You need repetition, experience, conversation, interaction, reformulation, iteration, STORIES, drawing, coffee, mind maps, wins, trust … and even then it’s frickin’ hard. Here today, gone tomorrow. Entropy FTW.
Step back even further. Consider VPs who meet certain team members for an hour a month. Or those “super important” high-level 1hr meetings where everyone is nodding and saying “great idea” … but then all the attendees march off and inadvertently sabotage each other? Makes complete sense. If the folks spending most of their working life together need to work so hard to wrestle with words…what might that mean for the managers, execs, CEOs, and partners?

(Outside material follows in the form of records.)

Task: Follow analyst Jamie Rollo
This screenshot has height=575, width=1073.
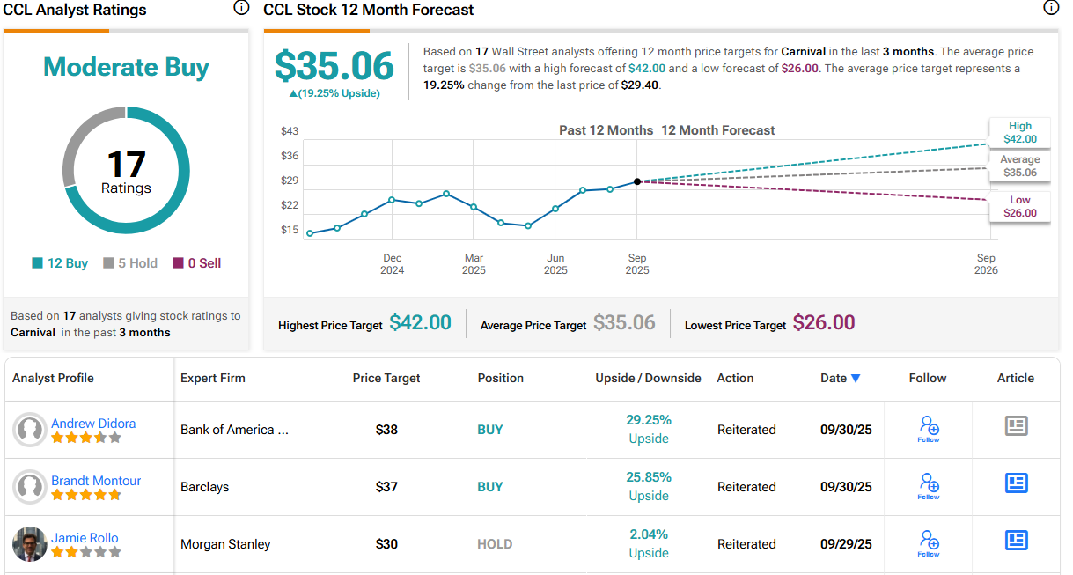Action: (x=928, y=542)
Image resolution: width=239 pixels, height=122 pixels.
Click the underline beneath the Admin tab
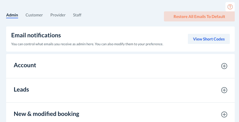pos(12,18)
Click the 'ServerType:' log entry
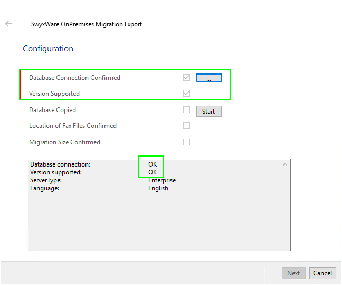Screen dimensions: 342x285 point(46,180)
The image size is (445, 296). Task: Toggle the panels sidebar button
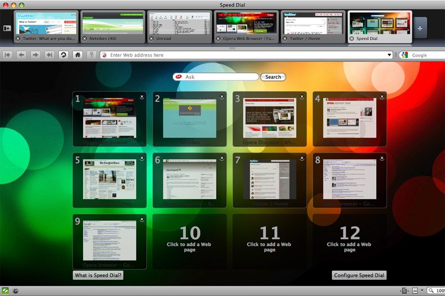pyautogui.click(x=7, y=28)
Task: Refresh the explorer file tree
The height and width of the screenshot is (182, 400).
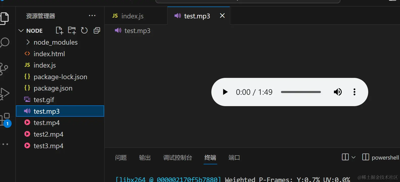Action: point(84,31)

It’s not really a deadline. Just a guideline. I really need to see the team step up. Acme is an important customer. We need to help them succeed. Everybody should succeed, especially the team players. Try to write up a quick overview by next week, along with a status check.Consider how much can go wrong there.

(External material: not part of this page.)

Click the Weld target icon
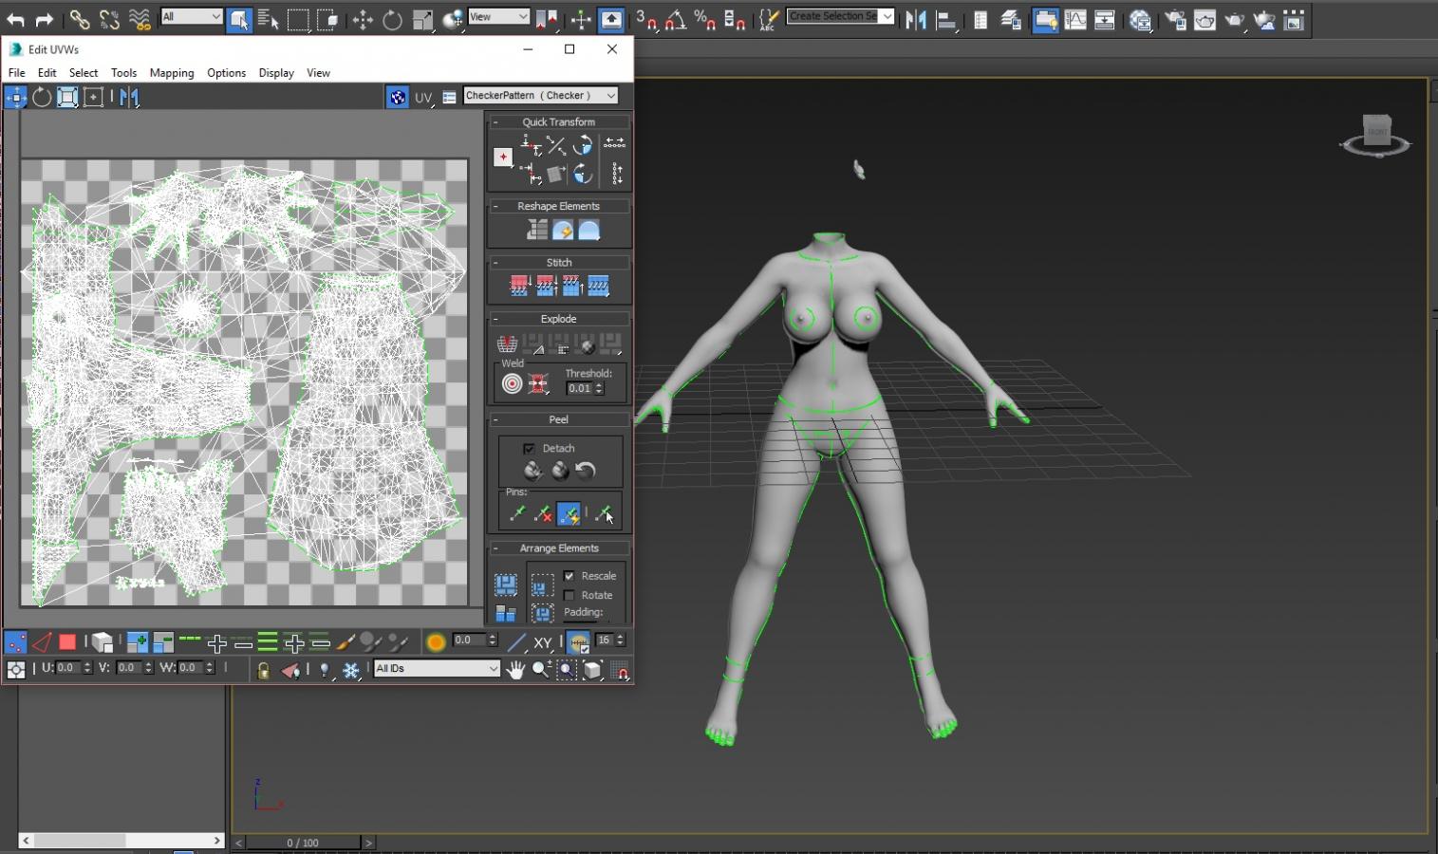Screen dimensions: 1438x854 (512, 384)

My experience is that many organizations routinely push employees to their absolute limit. It becomes a game of three dimensional chess you cannot win. Teams short-change the hard work required to build shared understanding. The organization rewards freneticism, velocity, and “stretch” goals. No one really understands each other. And no one is present enough — amidst the stress and adrenaline — to do the hard work of building shared understanding. Yet we plod on, because we identify with the myth of the multi-tasking, “great communicator” superhero.
Try the retro format and see what you come up with.
I truly believe that some percentage (>60%?) of software development is about leaving humans the room to build shared understanding continuously, work on communication, and make the environment safe to have meaningful conversations. Without making their heads explode. And without fooling yourself there is a silver bullet.